Task to complete :: Please return every line of the records below that holds the word "tweet".

Extracted data ::
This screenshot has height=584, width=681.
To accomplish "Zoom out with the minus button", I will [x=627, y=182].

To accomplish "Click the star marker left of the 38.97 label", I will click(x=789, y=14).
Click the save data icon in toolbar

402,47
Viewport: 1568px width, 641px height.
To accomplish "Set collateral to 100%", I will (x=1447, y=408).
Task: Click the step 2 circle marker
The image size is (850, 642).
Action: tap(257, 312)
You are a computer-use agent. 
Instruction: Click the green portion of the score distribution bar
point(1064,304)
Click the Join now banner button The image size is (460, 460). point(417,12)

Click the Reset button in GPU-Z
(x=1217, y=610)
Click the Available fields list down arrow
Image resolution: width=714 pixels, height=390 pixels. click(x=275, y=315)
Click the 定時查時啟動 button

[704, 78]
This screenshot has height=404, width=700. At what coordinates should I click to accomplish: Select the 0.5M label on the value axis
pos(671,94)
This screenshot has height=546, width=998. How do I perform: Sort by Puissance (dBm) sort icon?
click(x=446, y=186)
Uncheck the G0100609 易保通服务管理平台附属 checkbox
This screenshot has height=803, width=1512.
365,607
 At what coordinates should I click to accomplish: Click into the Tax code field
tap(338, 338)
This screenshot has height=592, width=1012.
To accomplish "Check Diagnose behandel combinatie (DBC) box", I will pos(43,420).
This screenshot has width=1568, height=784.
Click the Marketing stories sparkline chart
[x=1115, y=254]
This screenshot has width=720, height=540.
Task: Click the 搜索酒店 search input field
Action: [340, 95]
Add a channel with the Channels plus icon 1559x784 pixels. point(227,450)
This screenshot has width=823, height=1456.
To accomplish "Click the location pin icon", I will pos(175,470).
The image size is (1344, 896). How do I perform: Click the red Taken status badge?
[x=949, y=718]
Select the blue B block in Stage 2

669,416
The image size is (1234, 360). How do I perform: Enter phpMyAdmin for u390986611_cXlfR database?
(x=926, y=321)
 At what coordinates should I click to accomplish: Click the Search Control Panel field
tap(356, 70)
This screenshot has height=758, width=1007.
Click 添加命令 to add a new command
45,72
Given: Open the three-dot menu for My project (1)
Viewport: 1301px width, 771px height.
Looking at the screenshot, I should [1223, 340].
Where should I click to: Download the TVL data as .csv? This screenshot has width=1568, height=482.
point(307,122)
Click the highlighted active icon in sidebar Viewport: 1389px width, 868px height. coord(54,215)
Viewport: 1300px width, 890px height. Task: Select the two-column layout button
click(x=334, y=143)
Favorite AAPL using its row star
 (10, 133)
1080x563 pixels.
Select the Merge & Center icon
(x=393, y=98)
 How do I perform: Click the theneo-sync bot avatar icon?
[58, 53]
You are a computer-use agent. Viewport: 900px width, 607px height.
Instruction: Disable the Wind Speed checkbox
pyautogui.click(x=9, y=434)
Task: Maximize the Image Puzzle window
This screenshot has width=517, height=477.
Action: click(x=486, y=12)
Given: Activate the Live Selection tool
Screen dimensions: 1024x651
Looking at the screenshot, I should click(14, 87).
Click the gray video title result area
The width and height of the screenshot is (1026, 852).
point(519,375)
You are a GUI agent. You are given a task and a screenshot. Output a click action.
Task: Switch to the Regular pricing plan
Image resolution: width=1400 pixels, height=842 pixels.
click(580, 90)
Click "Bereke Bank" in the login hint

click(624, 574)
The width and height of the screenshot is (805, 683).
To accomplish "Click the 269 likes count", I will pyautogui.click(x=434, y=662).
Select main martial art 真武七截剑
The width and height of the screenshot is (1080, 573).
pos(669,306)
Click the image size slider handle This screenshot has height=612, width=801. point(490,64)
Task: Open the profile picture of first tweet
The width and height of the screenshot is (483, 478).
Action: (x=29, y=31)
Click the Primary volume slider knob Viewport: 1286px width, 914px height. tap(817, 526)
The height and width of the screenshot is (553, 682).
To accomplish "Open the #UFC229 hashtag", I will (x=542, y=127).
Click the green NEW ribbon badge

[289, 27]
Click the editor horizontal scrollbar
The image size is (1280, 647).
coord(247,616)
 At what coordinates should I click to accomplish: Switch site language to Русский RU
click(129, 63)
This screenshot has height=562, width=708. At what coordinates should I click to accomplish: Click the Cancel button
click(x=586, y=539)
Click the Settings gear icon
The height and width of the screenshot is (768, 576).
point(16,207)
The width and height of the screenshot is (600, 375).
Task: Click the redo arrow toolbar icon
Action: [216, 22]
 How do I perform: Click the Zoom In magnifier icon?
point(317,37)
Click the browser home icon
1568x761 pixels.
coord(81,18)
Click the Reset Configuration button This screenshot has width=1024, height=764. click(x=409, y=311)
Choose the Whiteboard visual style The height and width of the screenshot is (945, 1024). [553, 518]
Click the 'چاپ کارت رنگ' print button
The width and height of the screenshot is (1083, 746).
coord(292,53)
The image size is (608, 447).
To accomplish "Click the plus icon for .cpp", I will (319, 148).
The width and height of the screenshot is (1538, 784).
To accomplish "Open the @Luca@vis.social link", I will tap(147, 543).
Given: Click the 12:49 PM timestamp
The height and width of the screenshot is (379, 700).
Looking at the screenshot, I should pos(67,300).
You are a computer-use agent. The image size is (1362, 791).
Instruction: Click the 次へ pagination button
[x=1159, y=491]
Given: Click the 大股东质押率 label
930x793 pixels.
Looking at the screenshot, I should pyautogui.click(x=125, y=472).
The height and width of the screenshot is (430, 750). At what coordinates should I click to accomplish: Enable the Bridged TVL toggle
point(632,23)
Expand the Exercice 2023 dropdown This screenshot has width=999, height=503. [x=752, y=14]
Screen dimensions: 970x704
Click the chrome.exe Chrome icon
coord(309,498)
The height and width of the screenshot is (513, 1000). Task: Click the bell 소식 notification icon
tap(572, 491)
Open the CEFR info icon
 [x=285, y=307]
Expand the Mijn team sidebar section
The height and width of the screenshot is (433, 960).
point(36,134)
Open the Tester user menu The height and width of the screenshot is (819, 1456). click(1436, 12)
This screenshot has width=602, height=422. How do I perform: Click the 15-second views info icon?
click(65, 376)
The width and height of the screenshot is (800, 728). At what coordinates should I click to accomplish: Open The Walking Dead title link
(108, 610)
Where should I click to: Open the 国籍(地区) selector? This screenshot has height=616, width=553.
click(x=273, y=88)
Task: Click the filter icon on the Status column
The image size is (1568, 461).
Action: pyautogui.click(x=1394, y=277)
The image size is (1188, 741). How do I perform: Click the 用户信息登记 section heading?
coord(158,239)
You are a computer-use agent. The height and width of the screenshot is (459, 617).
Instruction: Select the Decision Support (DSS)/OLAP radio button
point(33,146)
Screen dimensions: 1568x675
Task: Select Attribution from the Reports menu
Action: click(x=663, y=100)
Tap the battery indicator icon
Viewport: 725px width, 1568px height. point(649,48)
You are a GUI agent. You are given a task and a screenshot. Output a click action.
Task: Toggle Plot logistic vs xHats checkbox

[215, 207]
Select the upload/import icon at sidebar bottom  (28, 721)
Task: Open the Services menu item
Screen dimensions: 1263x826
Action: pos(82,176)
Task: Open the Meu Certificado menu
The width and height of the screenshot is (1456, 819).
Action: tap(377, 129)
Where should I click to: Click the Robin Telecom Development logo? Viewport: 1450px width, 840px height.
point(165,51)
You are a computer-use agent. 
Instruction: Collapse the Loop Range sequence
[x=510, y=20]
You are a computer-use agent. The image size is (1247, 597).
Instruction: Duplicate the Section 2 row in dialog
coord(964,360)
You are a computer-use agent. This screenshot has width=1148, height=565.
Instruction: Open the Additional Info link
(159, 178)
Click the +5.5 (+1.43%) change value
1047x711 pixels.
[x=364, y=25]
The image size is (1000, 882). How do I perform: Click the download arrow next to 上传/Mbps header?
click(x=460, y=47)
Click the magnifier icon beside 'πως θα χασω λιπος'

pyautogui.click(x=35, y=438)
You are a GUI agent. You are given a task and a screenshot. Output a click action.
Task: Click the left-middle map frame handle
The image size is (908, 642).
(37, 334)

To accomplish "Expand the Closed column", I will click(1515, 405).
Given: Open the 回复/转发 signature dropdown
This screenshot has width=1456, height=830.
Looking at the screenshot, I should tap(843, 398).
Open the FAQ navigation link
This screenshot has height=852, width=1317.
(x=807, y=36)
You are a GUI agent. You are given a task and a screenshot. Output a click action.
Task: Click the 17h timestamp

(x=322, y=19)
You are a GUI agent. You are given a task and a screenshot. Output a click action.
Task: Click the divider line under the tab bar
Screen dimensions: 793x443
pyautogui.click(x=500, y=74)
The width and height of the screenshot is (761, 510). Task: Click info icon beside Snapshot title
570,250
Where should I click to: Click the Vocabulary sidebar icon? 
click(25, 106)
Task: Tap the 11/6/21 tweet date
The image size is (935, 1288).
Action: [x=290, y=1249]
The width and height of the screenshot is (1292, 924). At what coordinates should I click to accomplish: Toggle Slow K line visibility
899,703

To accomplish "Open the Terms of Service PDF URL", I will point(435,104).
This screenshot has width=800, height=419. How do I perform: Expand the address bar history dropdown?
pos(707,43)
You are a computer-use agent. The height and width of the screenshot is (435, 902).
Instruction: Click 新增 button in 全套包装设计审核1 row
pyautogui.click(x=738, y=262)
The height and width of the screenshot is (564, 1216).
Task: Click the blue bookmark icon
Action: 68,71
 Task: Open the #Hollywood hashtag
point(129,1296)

Response for this exercise ::
Task: Open the profile picture of first tweet
Task: Tap the 11/6/21 tweet date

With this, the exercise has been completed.